5 MAY 1894, Page 24


The Mummy. By E. A. Wallis Budge, Litt.D. (Cambridge University Press.)—This volume contains a well-considered and carefully arranged manual of Egyptology. First, we have a summary of Egyptian history, which is given in some detail up to the flight of Nectanebus, the " last native King of Egypt." The Persian, Macedonian, Roman, and Byzantine rulers are represented by lists, while a few lines suffice for the Mahommedan dynasties. The history is followed by a list of Egyptian names, and this again by a catalogue of the cartouches of Egyptian Kings. These reach from Mena, four thousand years before Christ, to Decius, about two hundred years after.
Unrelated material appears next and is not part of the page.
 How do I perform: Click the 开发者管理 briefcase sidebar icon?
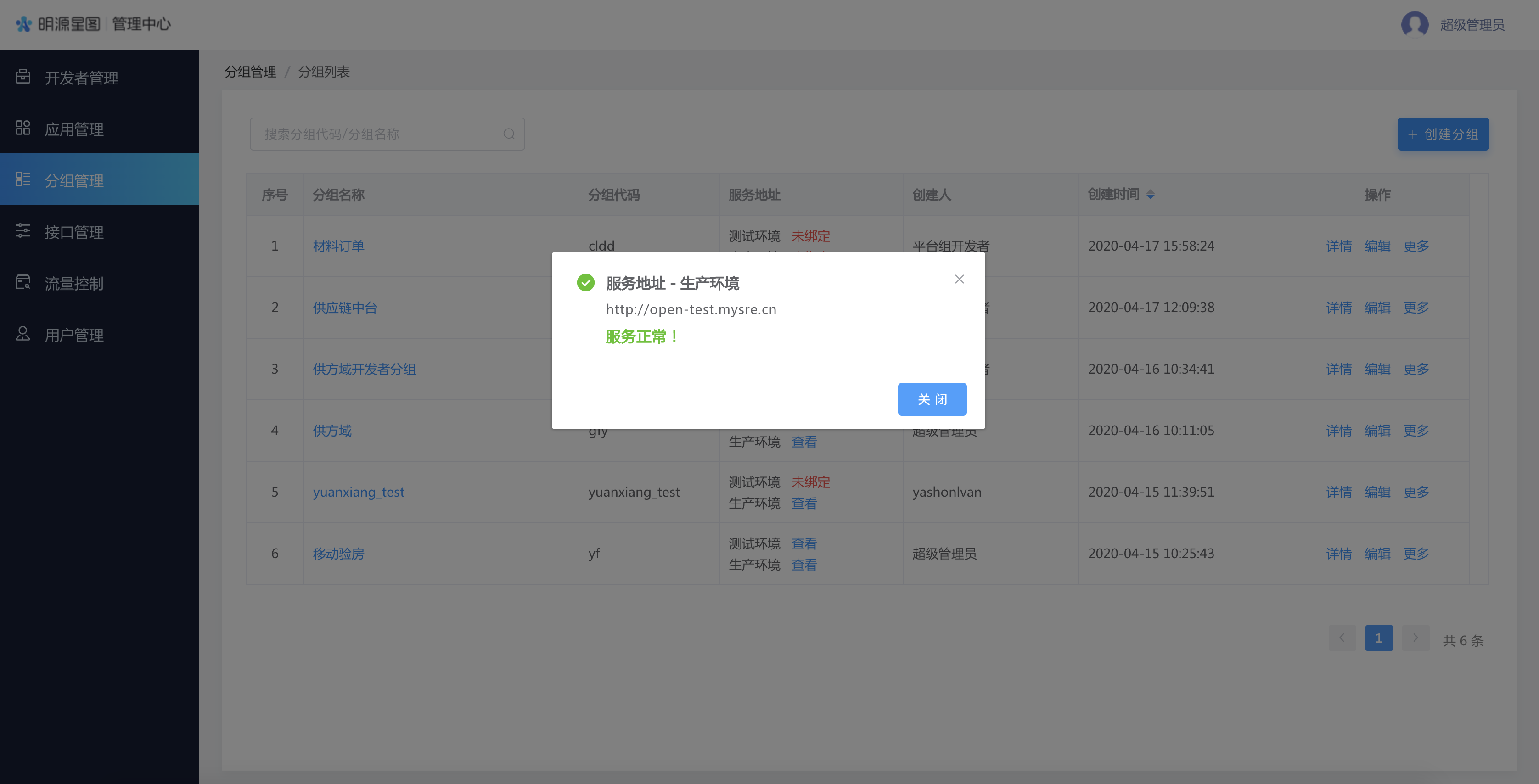pos(22,77)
The Rosetta Stone is then carefully described, and an account given of Champollion's system of hieroglyphical interpretation. Follow- ing this, we have an account of Egyptian funerals. A special example is taken from the case of Ani, "scribe of the offerings of the gods in the temple of Amen-Ra," a high official, towards the end of the eighteenth, or beginning of the nineteenth, dynasty, — i.e., about B.C. 1400. This is a peculiarly in- teresting section. A clearer idea of Egyptian Customs, with regard to the treatment of the dead, has never been given. " Mummy," " Mummy Cloth," " The Book of the Dead," and other kindred subjects, supply matter for succeeding sections, and the treatise is completed by descriptions of Egyptian sculpture, writings, paintings of the Pyramids, &a. Altogether, this is a most complete and useful treatise.—We may mention at the same time Egyptian Art, by Charles Ryan (Chapman and Hall), described as " an Elementary Handbook for the Use of Students, &c." Art as an illustration of history, or, as it might be put, history as an illustration of art, is the subject which Mr. Ryan commends to his readers. He deals chiefly with archi- tecture, which is indeed the greater part of Egyptian art, but also with sculpture, and gives an appendix on decorative art. His little volume, for it is of very modest size in relation to the amount of information which it contains, is likely to be highly useful.